The book has also been denounced plenty of times since it first appeared—back then, it was described with words like “execrable” or “infamous.” Its authorship reportedly got Laclos, an artillery officer with a literary hobby, blacklisted from some respectable homes. But it has also been hailed as a masterpiece and remained a topic of heated debates: is it immoral or moral? Depraved or romantic? Feminist or misogynistic? The new stage play, which is far less rich in ambiguity and nuance than the novel, still has enough of both to intrigue and offend, scandalise and seduce. And its sexual politics are still challenging.

I.

Libertine literature flourished in 18th-century France, but Les Liaisons Dangereuses still managed to shock contemporaries with its dark tale of seduction and treachery and its appalling yet magnetic antiheroes, the vicomte de Valmont and the marquise de Merteuil, whose correspondence is the core of the epistolary novel.

The very first letter in that correspondence—the second one in the book—plunges the reader into a depravity made all the more disturbing by the witty and playful flair with which it is written. Merteuil wants Valmont, her ex-lover, friend, and secret partner in sexual intrigue, to seduce her fifteen-year-old cousin, the convent-educated Cécile de Volanges. Cécile is now engaged to a man with whom the marquise has a score to settle: he once left her for another woman. Since the man hopes to escape “the inevitable fate” of cuckoldry by choosing his bride wisely, Merteuil thinks it would be hilarious to cuckold him in advance and make it “the talk of Paris” after the wedding.

Valmont, vacationing at his elderly aunt’s country château, balks at the assignment because it seems too easy, and he’s after far better game: the famously virtuous and pious Madame de Tourvel, who is staying at the same château while her magistrate husband presides over a conveniently lengthy trial. Merteuil, who regards Tourvel as a dull and frumpy prude, scoffs at the idea; but when the vicomte won’t give up his project, she deftly hijacks it. A virtuoso account of her night of pleasure with her latest lover piques Valmont’s jealousy and ego enough to goad him into soliciting the marquise’s renewed favours—which she offers as a “prize” for success with Tourvel. (The bonus, she points out, is that the start of the vicomte’s new love affair will thus set up his first infidelity—just the sort of extra spice the libertine pair relishes.)

While Valmont pursues his “devout beauty” by posing as a rake awakened to love and goodness while quietly doing dastardly things like bribing and blackmailing her maid into helping him get his hands on Tourvel’s mail, Merteuil develops an alternate plan to relieve Cécile of her virginity by encouraging her secret romance with the 20-year-old Chevalier Danceny. Then, things take an even darker turn: Valmont, serving as a go-between for the young lovers after Cécile’s mother takes her to the same château, decides to claim the girl as his own trophy after all—both for his own revenge against the mother, who has set him back by warning Tourvel against him, and to impress the marquise. Soon, he sends her a victory report, written in his usual flippant and mischievous tone; but the “victory” is somewhere between manipulative coercion and outright rape.
┄┄┄┄┄┄
### Job 1
Decide whether each statement agrees with the text on Les Liaisons Dangereuses. Answer yes or no for each, quoting the words that decide it. (a) Cécile de Volanges is fifteen years old. (b) Valmont eagerly accepts Merteuil's assignment to seduce Cécile. (c) The Chevalier Danceny is twenty-five years old.
### Job 2
Reproduce word for word the part of the text on Les Liaisons Dangereuses that begins at the words "Valmont, vacationing at" and stops after "libertine pair relishes.)".
### Job 3
According to the text on Les Liaisons Dangereuses, why does Merteuil want Valmont to seduce Cécile? Answer in one to three sentences.

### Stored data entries
┄┄┄┄┄┄
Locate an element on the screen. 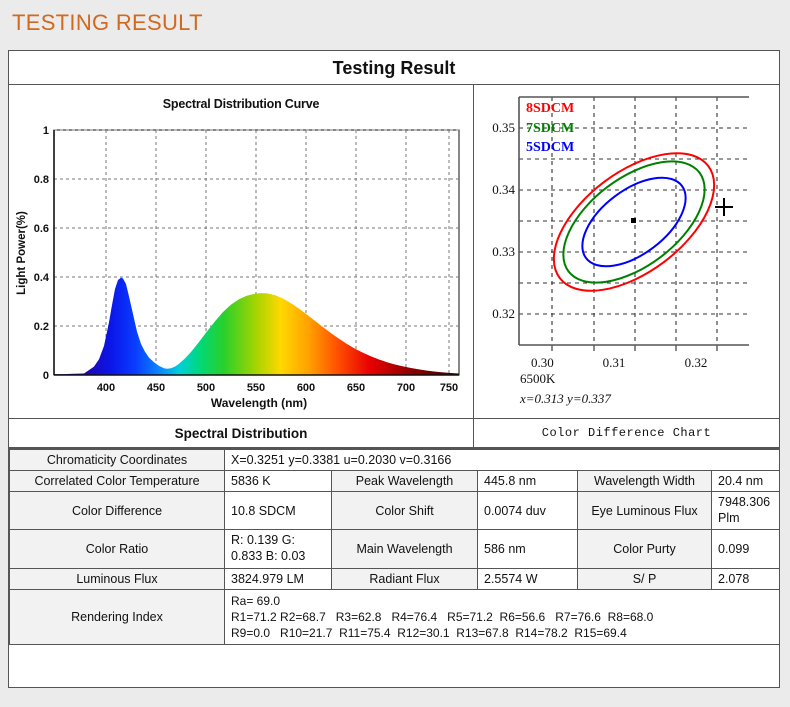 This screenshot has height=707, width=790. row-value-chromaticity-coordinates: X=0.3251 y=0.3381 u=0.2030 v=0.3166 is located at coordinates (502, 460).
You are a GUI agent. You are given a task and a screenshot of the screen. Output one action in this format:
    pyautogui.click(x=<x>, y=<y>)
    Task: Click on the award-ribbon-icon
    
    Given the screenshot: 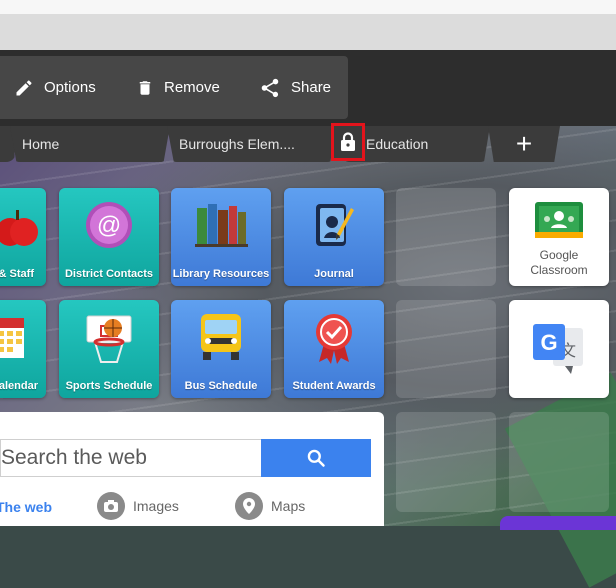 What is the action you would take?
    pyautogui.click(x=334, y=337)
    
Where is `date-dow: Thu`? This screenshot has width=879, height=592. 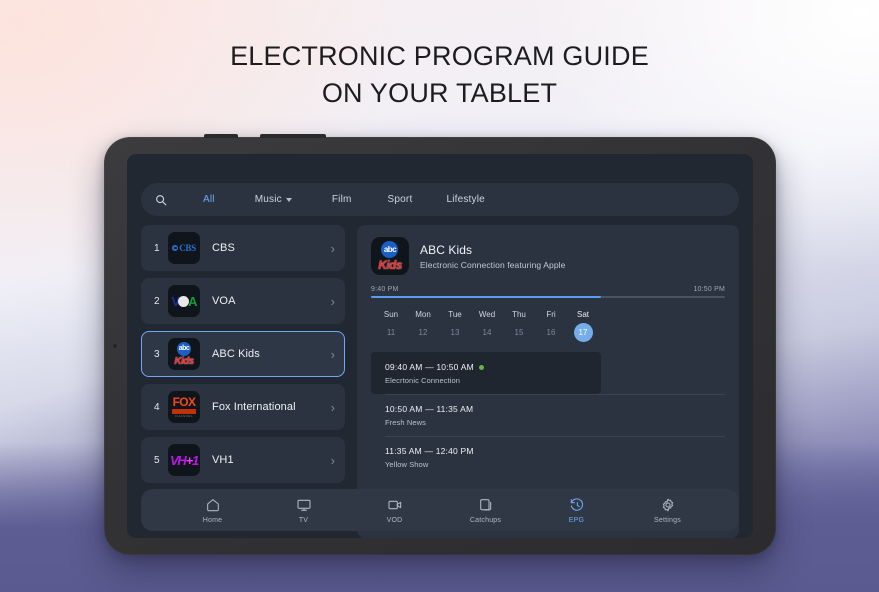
┄┄┄┄┄┄
### Reply 1
(a) Yes: "her fifteen-year-old cousin, the convent-educated Cécile de Volanges"
(b) No: "balks at the assignment because it seems too easy"
(c) No: "the 20-year-old Chevalier Danceny"

### Reply 2
Valmont, vacationing at his elderly aunt’s country château, balks at the assignment because it seems too easy, and he’s after far better game: the famously virtuous and pious Madame de Tourvel, who is staying at the same château while her magistrate husband presides over a conveniently lengthy trial. Merteuil, who regards Tourvel as a dull and frumpy prude, scoffs at the idea; but when the vicomte won’t give up his project, she deftly hijacks it. A virtuoso account of her night of pleasure with her latest lover piques Valmont’s jealousy and ego enough to goad him into soliciting the marquise’s renewed favours—which she offers as a “prize” for success with Tourvel. (The bonus, she points out, is that the start of the vicomte’s new love affair will thus set up his first infidelity—just the sort of extra spice the libertine pair relishes.)

### Reply 3
Cécile is engaged to a man who once left Merteuil for another woman, so the marquise has a score to settle with him. He hopes to escape cuckoldry by choosing his bride wisely. Merteuil thinks it would be hilarious to cuckold him in advance and make it "the talk of Paris" after the wedding.